------ Dataset rows ------
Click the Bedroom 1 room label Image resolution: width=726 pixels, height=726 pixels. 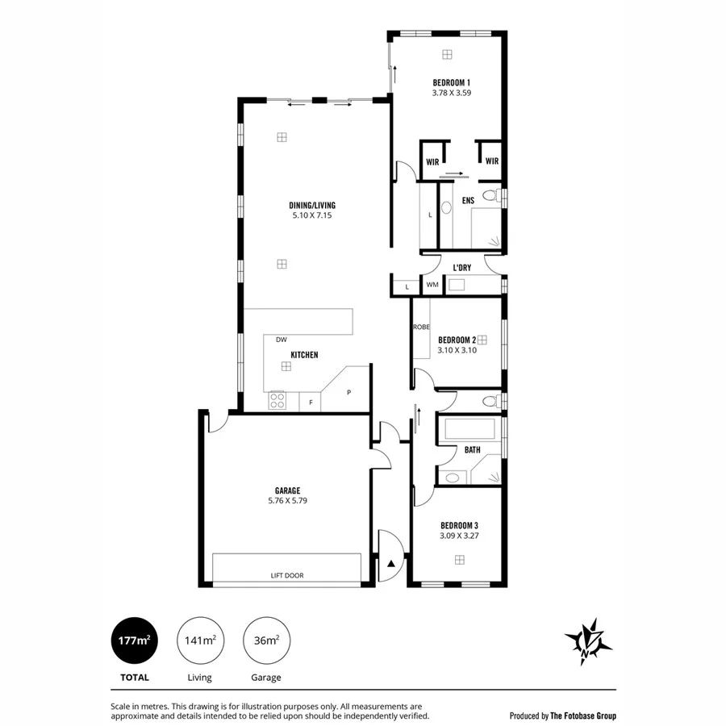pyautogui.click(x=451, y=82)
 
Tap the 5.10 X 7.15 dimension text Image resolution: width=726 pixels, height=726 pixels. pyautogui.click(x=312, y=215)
------
------ Dataset rows ------
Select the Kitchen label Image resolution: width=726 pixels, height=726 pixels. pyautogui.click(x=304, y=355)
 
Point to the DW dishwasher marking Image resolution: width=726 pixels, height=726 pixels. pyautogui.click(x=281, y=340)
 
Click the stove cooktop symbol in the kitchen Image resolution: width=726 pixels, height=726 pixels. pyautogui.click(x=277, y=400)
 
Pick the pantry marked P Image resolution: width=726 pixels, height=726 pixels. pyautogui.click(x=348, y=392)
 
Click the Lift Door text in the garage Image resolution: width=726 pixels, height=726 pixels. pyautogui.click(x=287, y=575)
------
------ Dataset rows ------
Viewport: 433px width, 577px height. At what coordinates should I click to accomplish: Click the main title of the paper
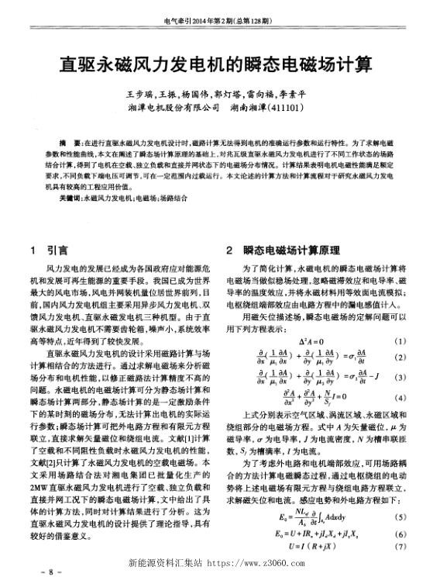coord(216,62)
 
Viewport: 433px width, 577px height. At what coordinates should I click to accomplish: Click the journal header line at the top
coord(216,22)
------
#### Instruction:
Count the lines of the data above that contain the string "what", where case matters, and reply with only the number.

#### Task response:
2